During the chaos, Romero discovers that one of the passengers, Amanda, is the sister to the little girl Garvan murdered. He successfully persuades her to assist him and together they convince one of the pilots to fly the plane to 60,000 feet (18,288 meters), as this will take them further from Hell and the source of the demon's powers. More deaths and possessions occur, but ultimately Romero, Feldman, Amanda and several other survivors land the plane, only to be met by Garvan's corpse and several other undead, possessed people.

== Cast ==

- Robert Miano as Father Romero
- Bai Ling as Amanda
- Lance Henriksen as Captain Houdee
- Matthew Moy as Thang
- Kevin J. O'Connor as Buzz
- Bill Moseley as Garvan
- Adrienne Barbeau as Mrs. Montegue
- Robert Rhine as Rabbi Larry Feldman
- Silvia Spross as Sally
- Kelli Maroney as Ms. Jenkins
- Kyle Jones as Brad
- Johnny Williams as Frankie Foldem
- Jin N. Tonic as Veronica
- Stefanie Peti as Debbie
- Gino Salvano as Abudabu

==Release==
Exorcism at 60,000 Feet premiered on August 9, 2019 at Hollywood Horrorfest, followed by a Blu-ray, DVD, and VOD release on May 5 of the same year through Shout! Studios' Scream Factory label.

==Reception==
Much of the criticism for Exorcism at 60,000 Feet centered upon the film's humor, which Dread Central described as "tired gags and stereotypes". Elements of praise focused on the Richard Band soundtrack and Kim Newman stated that it was "almost superfluously excellent". HorrorNews.net gave a favorable review for the film, stating that it was "that film that cheerfully plays with its audience.

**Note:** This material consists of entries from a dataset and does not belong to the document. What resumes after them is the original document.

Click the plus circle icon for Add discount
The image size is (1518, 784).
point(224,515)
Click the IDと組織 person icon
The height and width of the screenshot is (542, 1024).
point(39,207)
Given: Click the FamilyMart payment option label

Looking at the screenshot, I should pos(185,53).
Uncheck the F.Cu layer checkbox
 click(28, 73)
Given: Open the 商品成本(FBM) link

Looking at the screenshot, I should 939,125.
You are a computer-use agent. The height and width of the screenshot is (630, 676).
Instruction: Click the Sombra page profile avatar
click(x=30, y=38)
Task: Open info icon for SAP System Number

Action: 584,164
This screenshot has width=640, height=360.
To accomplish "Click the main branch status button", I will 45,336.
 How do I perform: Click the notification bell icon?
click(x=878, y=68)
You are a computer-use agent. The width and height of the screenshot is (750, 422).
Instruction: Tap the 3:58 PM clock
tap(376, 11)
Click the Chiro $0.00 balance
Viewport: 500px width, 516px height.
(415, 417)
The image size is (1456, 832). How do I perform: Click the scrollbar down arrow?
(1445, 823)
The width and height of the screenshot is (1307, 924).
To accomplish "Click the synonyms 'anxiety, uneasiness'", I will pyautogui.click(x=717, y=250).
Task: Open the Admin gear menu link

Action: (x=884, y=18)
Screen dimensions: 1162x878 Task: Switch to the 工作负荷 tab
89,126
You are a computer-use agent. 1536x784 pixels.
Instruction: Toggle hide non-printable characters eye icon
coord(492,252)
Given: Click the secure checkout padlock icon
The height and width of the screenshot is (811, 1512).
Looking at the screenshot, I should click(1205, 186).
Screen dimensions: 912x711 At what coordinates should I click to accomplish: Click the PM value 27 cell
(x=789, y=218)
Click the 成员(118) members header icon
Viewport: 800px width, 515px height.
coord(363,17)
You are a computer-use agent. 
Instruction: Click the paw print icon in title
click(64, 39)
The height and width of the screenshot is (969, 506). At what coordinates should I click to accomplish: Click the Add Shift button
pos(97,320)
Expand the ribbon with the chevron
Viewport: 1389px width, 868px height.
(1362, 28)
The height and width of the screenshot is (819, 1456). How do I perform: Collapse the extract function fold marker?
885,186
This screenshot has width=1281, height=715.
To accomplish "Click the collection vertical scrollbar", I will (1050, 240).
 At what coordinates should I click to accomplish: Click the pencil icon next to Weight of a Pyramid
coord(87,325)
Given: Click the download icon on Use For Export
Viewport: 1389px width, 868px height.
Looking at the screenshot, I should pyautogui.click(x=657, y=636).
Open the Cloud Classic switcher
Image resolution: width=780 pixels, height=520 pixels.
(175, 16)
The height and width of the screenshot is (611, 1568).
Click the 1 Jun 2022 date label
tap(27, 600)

A bucket of blood here, some pea green puke, nuns who engage in lesbian sex, as well as ample amounts of other outrageous humor, and a game cast of artists who are in all-too-familiar surroundings and loving it."

=== Awards ===

- Best Horror Comedy Feature at Hollywood Horrorfest (2019, won - Robert Rhine)
- Best Actor at Hollywood Horrorfest (2019, won - Robert Miano)
- Best Comedy Actress at Hollywood Horrorfest (2019, won - Bai Ling)
- Best Original Score at Hollywood Horrorfest (2019, won - Richard Band)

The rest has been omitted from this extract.